Interview - Seibeld (CDU): Politik darf nicht über Interessen der Mehrheit hinwegregieren
Zum 33. Mal feiern wir am Dienstag den "Tag der Deutschen Einheit". Die Präsidentin des Berliner Abgeordnetenhauses, Cornelia Seibeld (CDU), sagt, in Berlin seien Ost und West schneller zusammengewachsen als auf dem Land. Die Politik müsse gerade auf kommunaler Ebene mehr Demokratie erklären.

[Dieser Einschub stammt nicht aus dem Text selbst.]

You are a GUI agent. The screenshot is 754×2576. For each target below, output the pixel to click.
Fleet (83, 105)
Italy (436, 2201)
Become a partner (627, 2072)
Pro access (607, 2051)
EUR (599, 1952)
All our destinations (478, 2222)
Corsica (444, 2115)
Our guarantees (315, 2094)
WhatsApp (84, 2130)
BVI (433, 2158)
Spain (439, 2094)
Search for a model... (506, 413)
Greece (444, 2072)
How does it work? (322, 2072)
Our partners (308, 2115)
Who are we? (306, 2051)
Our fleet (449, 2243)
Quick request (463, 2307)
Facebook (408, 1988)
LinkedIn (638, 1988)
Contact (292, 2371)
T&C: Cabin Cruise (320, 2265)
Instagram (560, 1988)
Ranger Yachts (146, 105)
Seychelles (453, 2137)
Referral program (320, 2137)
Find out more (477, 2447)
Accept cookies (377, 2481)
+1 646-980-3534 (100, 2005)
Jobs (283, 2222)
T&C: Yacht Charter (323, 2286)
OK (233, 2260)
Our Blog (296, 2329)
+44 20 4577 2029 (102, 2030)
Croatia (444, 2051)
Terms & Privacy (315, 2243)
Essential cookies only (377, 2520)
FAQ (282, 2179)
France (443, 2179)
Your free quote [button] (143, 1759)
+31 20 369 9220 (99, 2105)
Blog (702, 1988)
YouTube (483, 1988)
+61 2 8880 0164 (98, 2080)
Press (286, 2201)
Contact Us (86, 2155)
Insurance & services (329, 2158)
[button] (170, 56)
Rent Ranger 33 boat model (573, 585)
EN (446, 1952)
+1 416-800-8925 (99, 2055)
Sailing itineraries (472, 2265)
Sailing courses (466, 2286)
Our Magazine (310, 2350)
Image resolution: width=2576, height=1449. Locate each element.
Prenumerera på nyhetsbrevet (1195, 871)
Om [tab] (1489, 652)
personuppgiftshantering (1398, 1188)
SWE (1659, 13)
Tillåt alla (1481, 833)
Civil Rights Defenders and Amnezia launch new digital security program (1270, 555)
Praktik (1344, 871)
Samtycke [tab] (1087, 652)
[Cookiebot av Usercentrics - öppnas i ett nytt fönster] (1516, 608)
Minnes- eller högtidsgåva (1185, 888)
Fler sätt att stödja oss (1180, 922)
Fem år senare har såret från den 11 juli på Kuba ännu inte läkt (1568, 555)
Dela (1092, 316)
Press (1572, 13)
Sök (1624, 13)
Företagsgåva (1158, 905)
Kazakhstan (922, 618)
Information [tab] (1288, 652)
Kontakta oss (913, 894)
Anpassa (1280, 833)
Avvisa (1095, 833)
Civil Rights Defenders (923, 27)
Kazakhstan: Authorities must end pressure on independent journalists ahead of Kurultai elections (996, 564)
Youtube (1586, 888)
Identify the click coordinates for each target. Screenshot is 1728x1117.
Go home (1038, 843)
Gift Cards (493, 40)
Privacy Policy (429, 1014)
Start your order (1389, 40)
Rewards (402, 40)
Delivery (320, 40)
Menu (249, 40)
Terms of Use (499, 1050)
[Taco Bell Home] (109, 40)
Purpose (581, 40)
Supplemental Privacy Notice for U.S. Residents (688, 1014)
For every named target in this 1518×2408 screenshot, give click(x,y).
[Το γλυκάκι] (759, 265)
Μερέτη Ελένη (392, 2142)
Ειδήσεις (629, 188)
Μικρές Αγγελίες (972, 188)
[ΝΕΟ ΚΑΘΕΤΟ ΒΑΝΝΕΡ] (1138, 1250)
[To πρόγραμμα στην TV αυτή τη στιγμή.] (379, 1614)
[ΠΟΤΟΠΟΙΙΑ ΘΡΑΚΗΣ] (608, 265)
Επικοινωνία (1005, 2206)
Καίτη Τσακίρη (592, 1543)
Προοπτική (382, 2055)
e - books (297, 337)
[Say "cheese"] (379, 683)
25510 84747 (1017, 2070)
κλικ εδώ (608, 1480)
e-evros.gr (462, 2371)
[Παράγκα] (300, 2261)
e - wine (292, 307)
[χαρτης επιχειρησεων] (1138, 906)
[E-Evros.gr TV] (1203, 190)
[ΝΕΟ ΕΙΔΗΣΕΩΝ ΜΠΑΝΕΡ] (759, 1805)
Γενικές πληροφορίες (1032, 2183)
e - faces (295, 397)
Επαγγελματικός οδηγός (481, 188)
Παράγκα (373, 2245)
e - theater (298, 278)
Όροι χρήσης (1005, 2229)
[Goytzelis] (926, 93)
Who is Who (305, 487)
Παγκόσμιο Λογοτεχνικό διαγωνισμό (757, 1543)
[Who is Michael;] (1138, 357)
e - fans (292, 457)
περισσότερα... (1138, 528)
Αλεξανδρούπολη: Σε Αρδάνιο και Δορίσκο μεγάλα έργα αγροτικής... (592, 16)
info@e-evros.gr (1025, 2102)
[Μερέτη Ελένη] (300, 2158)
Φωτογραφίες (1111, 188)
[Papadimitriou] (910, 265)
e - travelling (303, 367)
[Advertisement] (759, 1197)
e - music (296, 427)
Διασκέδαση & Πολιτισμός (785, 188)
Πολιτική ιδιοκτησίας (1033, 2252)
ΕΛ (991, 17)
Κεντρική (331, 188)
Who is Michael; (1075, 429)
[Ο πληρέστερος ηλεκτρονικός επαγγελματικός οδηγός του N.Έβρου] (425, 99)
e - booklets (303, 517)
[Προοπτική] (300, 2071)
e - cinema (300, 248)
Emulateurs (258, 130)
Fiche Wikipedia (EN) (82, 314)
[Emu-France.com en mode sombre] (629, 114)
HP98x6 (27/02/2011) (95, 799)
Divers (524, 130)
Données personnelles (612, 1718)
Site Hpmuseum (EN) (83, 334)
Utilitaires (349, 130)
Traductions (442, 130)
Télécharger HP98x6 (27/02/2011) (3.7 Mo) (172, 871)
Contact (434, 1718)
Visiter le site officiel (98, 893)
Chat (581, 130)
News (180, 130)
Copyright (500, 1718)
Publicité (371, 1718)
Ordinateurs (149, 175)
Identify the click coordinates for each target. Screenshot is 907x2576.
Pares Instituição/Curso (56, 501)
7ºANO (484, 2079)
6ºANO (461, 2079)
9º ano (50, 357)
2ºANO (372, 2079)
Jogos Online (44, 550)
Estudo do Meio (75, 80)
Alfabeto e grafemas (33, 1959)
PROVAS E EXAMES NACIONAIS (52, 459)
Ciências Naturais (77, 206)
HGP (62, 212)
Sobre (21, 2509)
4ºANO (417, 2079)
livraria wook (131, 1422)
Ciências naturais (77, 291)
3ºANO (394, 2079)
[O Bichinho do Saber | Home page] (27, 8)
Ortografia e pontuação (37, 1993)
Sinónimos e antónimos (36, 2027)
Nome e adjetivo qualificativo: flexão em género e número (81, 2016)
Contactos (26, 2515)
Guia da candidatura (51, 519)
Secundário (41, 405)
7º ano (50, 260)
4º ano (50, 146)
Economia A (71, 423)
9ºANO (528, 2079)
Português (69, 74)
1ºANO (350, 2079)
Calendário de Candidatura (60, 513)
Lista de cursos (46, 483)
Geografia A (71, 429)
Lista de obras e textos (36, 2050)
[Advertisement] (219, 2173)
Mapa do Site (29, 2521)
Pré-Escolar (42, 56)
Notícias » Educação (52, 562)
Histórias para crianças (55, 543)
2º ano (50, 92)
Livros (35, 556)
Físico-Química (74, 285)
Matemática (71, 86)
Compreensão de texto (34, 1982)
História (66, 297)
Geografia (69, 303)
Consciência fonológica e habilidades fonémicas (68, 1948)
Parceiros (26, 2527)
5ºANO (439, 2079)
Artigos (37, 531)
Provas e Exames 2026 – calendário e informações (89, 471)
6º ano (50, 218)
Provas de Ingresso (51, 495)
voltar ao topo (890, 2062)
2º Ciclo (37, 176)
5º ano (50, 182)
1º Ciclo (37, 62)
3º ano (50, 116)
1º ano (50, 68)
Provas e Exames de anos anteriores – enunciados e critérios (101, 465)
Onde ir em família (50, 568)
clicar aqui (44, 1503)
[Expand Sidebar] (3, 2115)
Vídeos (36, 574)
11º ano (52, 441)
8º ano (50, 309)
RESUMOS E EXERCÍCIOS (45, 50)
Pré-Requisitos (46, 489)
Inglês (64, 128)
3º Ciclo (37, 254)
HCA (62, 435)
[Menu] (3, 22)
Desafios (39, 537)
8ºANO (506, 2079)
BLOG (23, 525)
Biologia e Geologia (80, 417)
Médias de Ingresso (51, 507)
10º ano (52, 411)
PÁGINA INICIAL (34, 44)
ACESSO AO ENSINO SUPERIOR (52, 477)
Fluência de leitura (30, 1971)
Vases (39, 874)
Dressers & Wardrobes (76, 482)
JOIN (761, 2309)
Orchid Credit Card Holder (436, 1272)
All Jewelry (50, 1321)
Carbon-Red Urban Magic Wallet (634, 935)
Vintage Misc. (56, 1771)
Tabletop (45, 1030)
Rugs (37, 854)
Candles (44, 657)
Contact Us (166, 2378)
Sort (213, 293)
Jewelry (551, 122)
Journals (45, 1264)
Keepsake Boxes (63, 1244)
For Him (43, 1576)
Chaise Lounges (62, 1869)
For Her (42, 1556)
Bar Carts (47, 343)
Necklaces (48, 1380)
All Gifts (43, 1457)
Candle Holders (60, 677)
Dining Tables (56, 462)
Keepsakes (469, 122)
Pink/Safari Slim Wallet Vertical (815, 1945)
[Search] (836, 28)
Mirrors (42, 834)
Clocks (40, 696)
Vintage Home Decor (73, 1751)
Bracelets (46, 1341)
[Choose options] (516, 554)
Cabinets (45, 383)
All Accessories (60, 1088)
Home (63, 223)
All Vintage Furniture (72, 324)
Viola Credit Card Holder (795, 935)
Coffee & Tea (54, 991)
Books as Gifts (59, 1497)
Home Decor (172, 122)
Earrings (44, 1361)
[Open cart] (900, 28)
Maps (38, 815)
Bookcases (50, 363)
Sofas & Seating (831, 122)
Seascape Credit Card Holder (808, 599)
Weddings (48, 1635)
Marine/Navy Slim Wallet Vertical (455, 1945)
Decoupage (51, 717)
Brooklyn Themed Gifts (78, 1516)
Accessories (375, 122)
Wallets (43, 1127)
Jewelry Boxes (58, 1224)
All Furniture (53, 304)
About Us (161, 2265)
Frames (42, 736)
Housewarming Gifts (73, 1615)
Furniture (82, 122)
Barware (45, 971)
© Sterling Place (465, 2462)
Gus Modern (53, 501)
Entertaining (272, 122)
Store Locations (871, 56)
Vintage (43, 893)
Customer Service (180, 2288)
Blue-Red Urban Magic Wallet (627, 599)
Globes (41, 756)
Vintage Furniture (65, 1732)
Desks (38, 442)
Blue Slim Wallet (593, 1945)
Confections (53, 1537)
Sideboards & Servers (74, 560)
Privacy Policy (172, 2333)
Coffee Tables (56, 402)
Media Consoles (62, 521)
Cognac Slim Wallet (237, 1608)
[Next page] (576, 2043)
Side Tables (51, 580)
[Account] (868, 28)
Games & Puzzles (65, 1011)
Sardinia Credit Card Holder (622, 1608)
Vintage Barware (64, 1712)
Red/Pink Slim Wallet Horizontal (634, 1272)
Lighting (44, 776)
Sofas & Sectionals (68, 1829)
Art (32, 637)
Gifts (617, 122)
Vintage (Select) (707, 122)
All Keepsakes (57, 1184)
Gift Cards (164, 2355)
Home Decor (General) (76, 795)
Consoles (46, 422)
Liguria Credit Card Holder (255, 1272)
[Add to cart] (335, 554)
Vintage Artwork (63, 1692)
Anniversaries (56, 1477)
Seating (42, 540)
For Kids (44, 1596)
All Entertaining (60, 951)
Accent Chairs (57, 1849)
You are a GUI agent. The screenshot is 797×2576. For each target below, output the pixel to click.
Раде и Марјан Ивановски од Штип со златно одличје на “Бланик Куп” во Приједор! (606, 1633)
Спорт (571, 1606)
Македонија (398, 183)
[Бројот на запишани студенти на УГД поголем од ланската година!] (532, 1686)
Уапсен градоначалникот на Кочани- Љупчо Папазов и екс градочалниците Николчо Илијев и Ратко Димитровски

Die Wiedervereinigung wird in Ost und West noch immer unterschiedlich wahrgenommen. Wie eine ARD-Umfrage ergeben hat, fühlen sich 76 Prozent der Westdeutschen in erster Linie als Deutsche. In Ostdeutschland fühlen sich nur etwa 50 Prozent in erster Linie als Deutsche, 40 Prozent als Ostdeutsche.
Die Präsidentin des Berliner Abgeordnetenhauses, Cornelia Seibeld (CDU) sagt, der Umstand, dass es eine ost- und eine westdeutsche Sozialisation gibt, sei unstrittig. "Und das haben wir vielleicht im Begeisterungstaumel, im Freudentaumel, von 1989 und '90 übersehen, dass das Zusammenwachsen nach 40 Jahren eben schwieriger und komplexer ist, als man damals gedacht hat."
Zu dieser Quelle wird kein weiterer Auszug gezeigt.